As fellow Cole employee Quintero continues his role as handler and facilitator of the hits—his duties including the surveillance of Nick’s ex-wife and daughter with orders to kill them if Nick fails to perform his missions—Nick desperately tries to put together an exit strategy that will get him out from under this double life that threatens to destroy everything and everyone he loves.

Steve Hamilton is the author of the New York Times bestselling Alex McKnight series and an Edgar and Shamus Award winner, demonstrating clearly that he’s perfected his craft as an author of high-powered, fast-paced crime thrillers. Exit Strategy is very easy to read, with a storyline that moves so quickly you instantly find yourself sucked into its slipstream and pulled along like a water-skier behind a low-flying rocket careening toward the finale. Before you know it, you’ve finished the book, and you’re wondering what hit you.

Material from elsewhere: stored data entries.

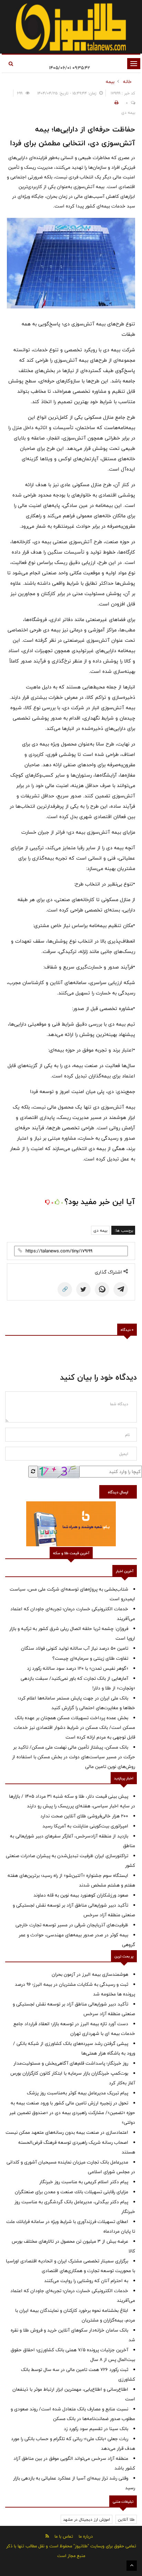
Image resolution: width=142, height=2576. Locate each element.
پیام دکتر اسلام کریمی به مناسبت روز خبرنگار (83, 2182)
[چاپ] (115, 102)
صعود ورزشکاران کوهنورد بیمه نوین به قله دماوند (80, 1895)
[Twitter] (83, 1289)
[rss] (47, 2536)
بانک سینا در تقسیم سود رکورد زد (96, 2429)
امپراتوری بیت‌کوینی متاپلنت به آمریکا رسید (85, 1826)
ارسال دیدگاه (118, 1492)
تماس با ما (63, 2536)
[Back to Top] (131, 2565)
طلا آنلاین (126, 2519)
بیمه (110, 81)
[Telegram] (120, 1289)
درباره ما (86, 2536)
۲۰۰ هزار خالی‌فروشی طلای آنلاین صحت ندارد (84, 1816)
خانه (127, 81)
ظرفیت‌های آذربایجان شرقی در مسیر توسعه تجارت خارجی (72, 1925)
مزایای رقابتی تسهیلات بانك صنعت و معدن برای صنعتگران (71, 2192)
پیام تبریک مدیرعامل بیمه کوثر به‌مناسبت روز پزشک (77, 2093)
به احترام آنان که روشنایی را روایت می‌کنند (86, 2281)
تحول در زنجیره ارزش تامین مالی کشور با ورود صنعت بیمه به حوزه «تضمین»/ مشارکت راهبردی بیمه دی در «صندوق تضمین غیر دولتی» (72, 2112)
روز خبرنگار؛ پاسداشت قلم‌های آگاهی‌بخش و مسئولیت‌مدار (70, 2063)
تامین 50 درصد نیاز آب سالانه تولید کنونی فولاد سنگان (74, 1648)
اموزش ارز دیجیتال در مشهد (86, 2519)
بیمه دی (100, 1230)
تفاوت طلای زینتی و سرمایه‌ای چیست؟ (90, 1658)
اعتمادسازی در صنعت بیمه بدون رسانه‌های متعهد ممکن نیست (67, 2132)
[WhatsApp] (102, 1289)
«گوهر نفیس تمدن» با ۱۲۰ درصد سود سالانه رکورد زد (77, 1668)
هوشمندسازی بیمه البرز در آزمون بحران (90, 1974)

Reflecting afterward on the novel as a whole, however, the reader soon realizes that there’s an emptiness at the center of this book, a sense of something missing, because there’s an emptiness at the center of Nick Mason as a character. Although he pulls off Cole’s assignments while overcoming mind-boggling security obstacles, he seems incapable of defeating Cole’s hold on him, resigning himself to helpless servitude each time the phone rings and Quintero feeds him another target. He chafes at the risk he’s bringing to the lives of his ex-wife and daughter, but he continues to perform to Cole’s expectations just the same.

We never get much of a sense of the moral compass, if there is one, that informs his sensibilities as a human being and that might lift him above the stereotype of a two-dimensional, reluctant assassin. There are moments when he suppresses feelings of guilt at spending his time killing people, but these moments pass and we’re quickly back to the action.

For a second novel, now, he seems driven forward only by negative reinforcement—“obey or your loved ones will die.” This situation results in the underlying irony of the novel and the series to date—the plot moves with breakneck speed, but Nick Mason goes nowhere as a believable character.

Nevertheless, Exit Strategy is an uncomplicated, entertaining thriller that’s easy to read and hard to put down. At the end of the day, however, it comes up a little short, like an enticing cup of steaming espresso that’s all froth and nothing else.